__Instructions to follow__
Looking through the listing that follows, count the lines that contain "icon" and give only that number.

__Provided data__

****

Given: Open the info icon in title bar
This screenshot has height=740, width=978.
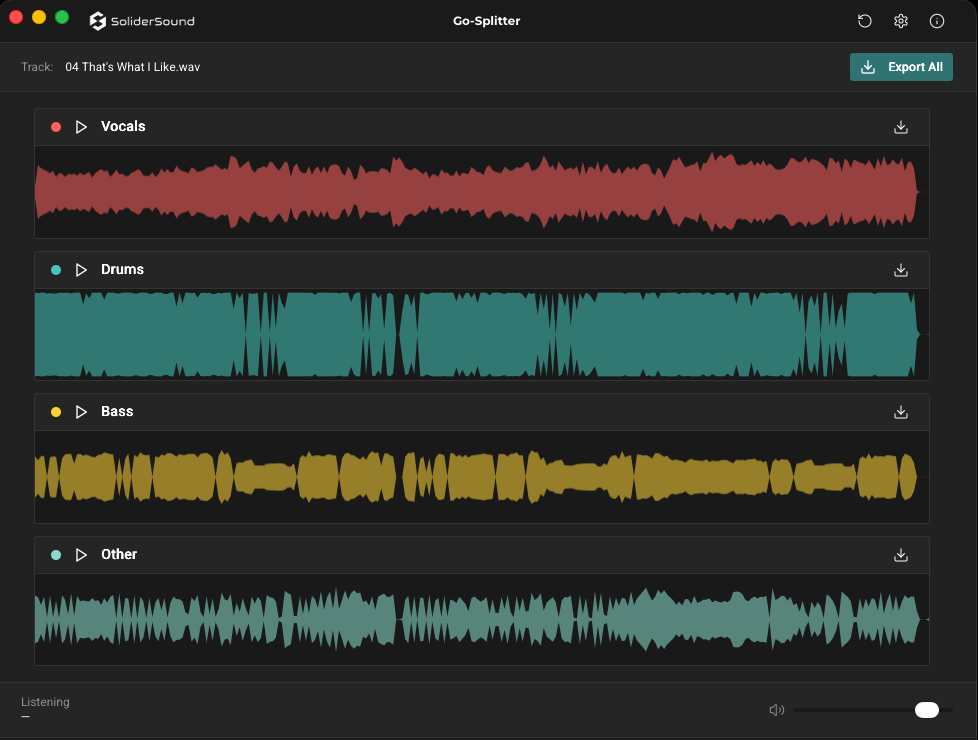Looking at the screenshot, I should pos(937,21).
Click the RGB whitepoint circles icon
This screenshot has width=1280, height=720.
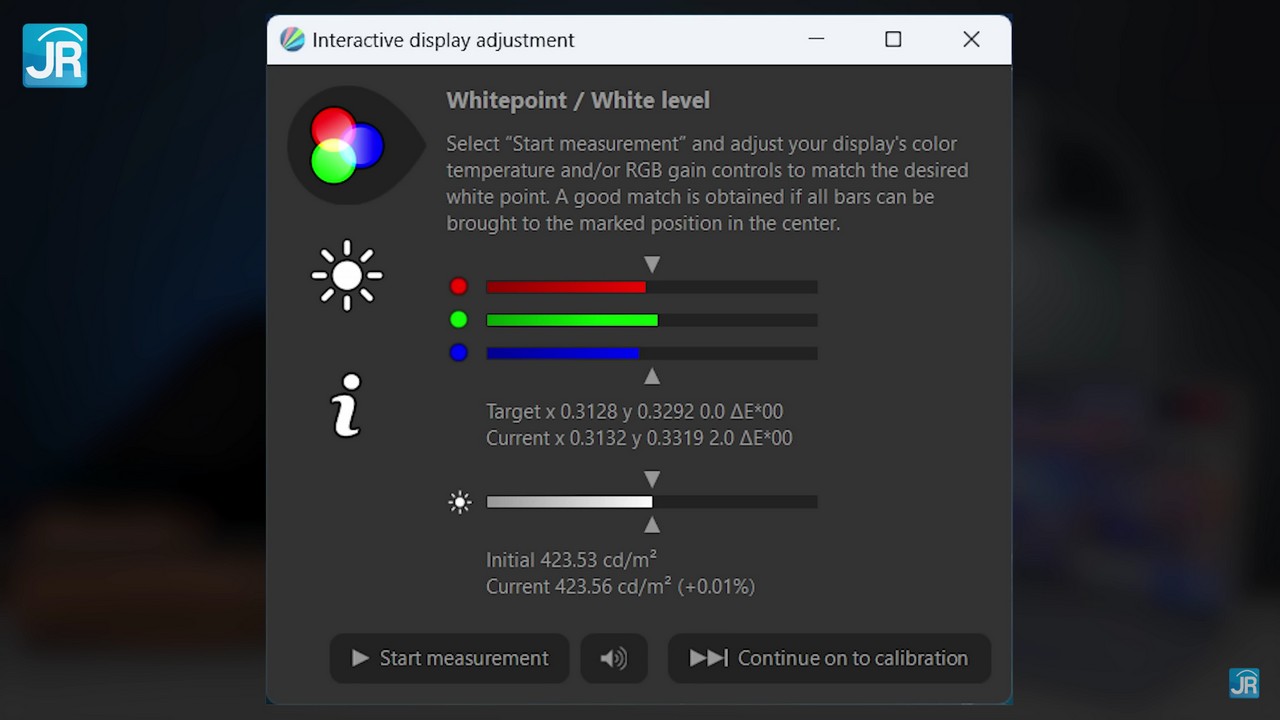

****

__Output for this task__
2